Fintechs e startups que orbitam as fintechs (casos de empresas de infraestrutura digital) foram as preferidas dos principais fundos de venture capital (VC) – a vertical que mais recebeu investimentos na América Latina.

Mas techs voltadas para estrutura de computação em nuvem, saúde e marketplace também fizeram a turma do dinheiro espichar os olhos.

Para os próximos anos, convém olhar para gaming, entretenimento, moda e edtechs e para setores ainda fortemente regulados, mas cujos alicerces burocráticos começam a cair.

A área de seguros é um bom exemplo – entidades regulatórias já começam a se animar em repetir o movimento do Banco Central em relação ao sistema financeiro, com abertura gradual e irreversível.

“Qualquer segmento que signifique queda de barreira, com a tecnologia resolvendo vácuos do mercado e barateando custos, estará no radar dos fundos”, afirmou Carlos Pessoa, managing diretor do GP Investments, em um painel sobre a indústria de Ventures Capital no evento CEO Conference, promovido pelo BTG Pacutal.

Ao lado de Pessoa no palco virtual do banco, estavam André Maciel, fundador da Volpe Capital, João Sá e Fábio Monteíro, ambos sócios do BTG Pactual. Monteiro mediou o encontro.

Além dos segmentos eleitos, os gestores dos fundos de venture capital falaram sobre os impactos do cenário de curto prazo, com juros altos, inflação subindo, economias em queda ou em freio, sobre a curva de crescimento dos investimentos em VC nos últimos anos.

A conclusão é de que afeta, sim, o setor. Mas só um pouco, em curto prazo. Para João Sá, do BTG, o gestor vai enfrentar um pouco mais de dificuldade para captar, dada a atratividade de juros altos, “muito atraentes aqui e lá fora”.

E as companhias que precisam levantar dinheiro para garantir caixa, provavelmente terão algum ajuste de valuation. “A porta está mais estreita, mas é algo temporário. O potencial aqui é imenso”.

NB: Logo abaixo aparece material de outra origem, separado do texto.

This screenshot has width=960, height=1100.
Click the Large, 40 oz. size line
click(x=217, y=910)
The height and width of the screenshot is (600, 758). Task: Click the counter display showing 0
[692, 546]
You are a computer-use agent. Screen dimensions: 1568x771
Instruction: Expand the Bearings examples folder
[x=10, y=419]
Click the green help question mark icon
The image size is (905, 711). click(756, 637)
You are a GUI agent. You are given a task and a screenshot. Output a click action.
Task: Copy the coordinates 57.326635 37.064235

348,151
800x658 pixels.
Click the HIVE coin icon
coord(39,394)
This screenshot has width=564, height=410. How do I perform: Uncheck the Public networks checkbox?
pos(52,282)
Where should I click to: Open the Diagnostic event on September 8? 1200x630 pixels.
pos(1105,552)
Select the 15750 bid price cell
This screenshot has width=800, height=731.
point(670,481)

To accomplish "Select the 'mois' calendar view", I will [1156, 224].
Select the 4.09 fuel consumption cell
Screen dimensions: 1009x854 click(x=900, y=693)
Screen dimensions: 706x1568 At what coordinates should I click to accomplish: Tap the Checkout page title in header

Ele lembra que, no Brasil, há mais capital entrando no sistema do que empreendedores sendo formados. É o dinheiro ainda buscando destino. O gestor cita como exemplos as oportunidades no e-commerce brasileiro, um segmento que deve crescer exponencialmente nos próximos cinco anos.

O que vai mudar talvez seja o olhar dos investidores – algo que já vem acontecendo no mercado norte-americano. Maciel, da Volpe, e Pessoa, da GP, falaram muito sobre a necessidade de equilibrar “unit economics com growth”.

Traduzindo o financês: os investidores vão olhar com mais atenção para indicadores estruturais, os que mostram a qualidade da companhia (capacidade de gerar caixa, valor), em vez de apostar apenas em escala.